Découverte des anneaux de Chariklo
En 2013, une occultation d’un corps sombre situé entre Saturne et Uranus a révélé deux anneaux étroits autour de Chariklo, un objet d’environ 250 km de diamètre. Les anneaux, nommés C1R et C2R, étaient situés respectivement à 390 km et 405 km du centre, ne mesuraient que quelques kilomètres de largeur et étaient séparés de 7 km. Cette découverte a remis en cause l’idée selon laquelle seuls les géants gazeux possédaient des anneaux.
Observation JWST de 2022
Le 18 octobre 2022, le télescope spatial James Webb (JWST), positionné au point L2, a observé une nouvelle occultation de Chariklo. La ligne de visée du JWST a frôlé le corps à 7,4 km au-dessus de la surface, manquant la silhouette principale mais traversant les anneaux. L’observation a été réalisée simultanément dans deux bandes infrarouges, 1,5 µm et 3,2 µm, marquant la première détection d’anneaux de corps mineur au‑delà de trois micromètres, une gamme inaccessible depuis le sol.
Analyse des variations de densité
Le contraste d’opacité (fraction de lumière bloquée) du premier anneau C1R est passé de 0,303, valeur moyenne obtenue sur une dizaine d’occultations terrestres, à 0,431 mesurée par le JWST. Pour vérifier que cet accroissement ne provient pas d’une simple traversée d’un amas local, les chercheurs ont simulé 10 millions d’occultations avec un modèle d’anneau granuleux.
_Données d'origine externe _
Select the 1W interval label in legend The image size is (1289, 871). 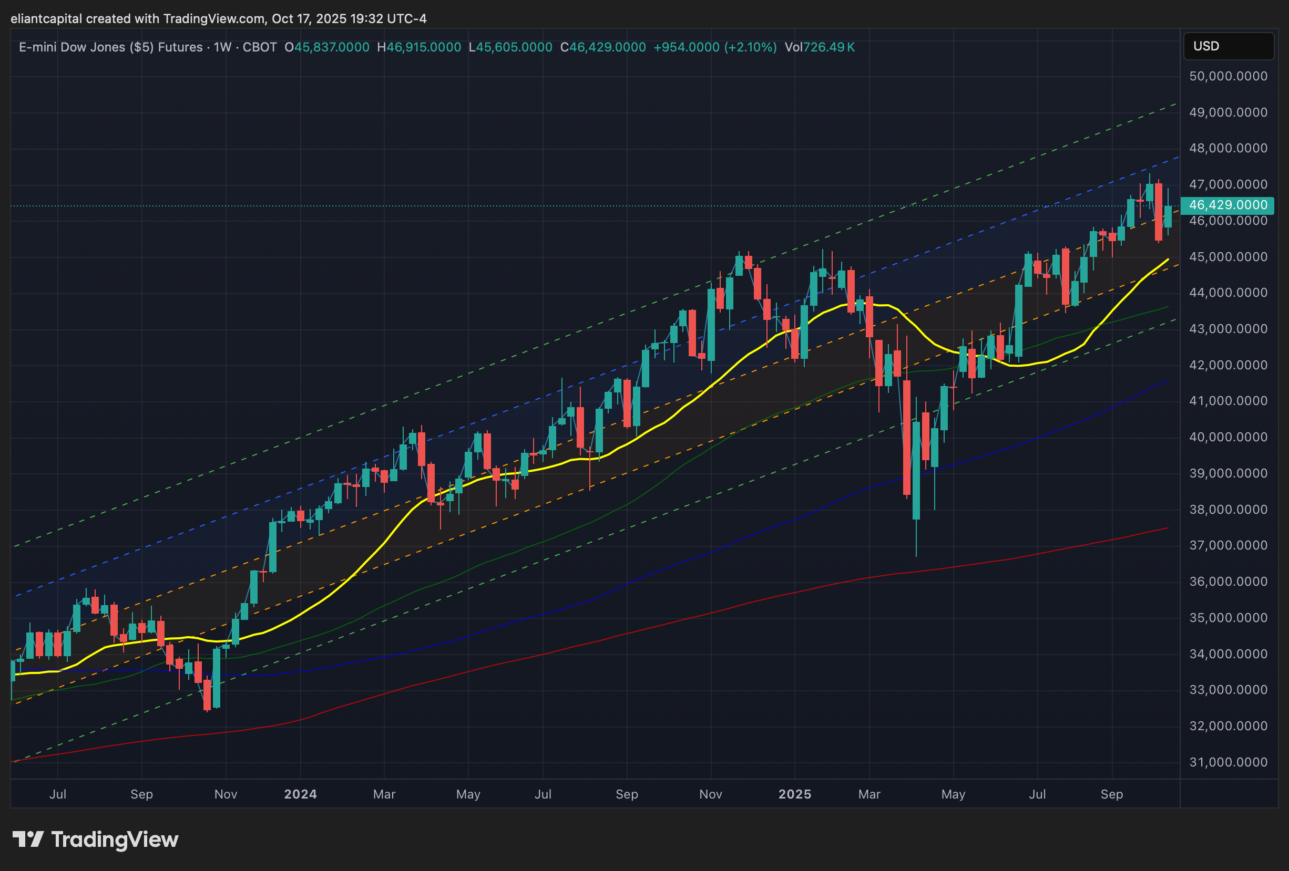pyautogui.click(x=222, y=47)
La probabilité d’obtenir une opacité aussi élevée était d’environ 1/1 000 à 1,5 µm et 4/100 000 à 3,2 µm, rendant l’explication géométrique très improbable. En parallèle, le second anneau C2R était à peine détectable à 1,5 µm et totalement absent à 3,2 µm, indiquant une perte de matière.
Interprétations et hypothèses
Les modèles de transfert radiatif, enrichis par les nouvelles données infrarouges, ne permettent plus d’expliquer les observations avec un mélange de glace et de silicates identique à celui des mesures visibles. Les auteurs en déduisent une évolution réelle des anneaux : le C1R aurait gagné environ dix fois plus de matière (exprimée en largeur équivalente) que le C2R n’en a perdu. L’origine de ce surplus reste incertaine, mais une hypothèse dominante invoque un petit satellite « shepherd » en orbite proche du C2R, capable de stabiliser les bords et de fournir du débris qui se réinjecte dans le C1R. Aucun tel corps n’a encore été détecté, mais les simulations basées sur les mesures JWST suggèrent qu’il pourrait être composé de particules plus grosses que celles du C2R.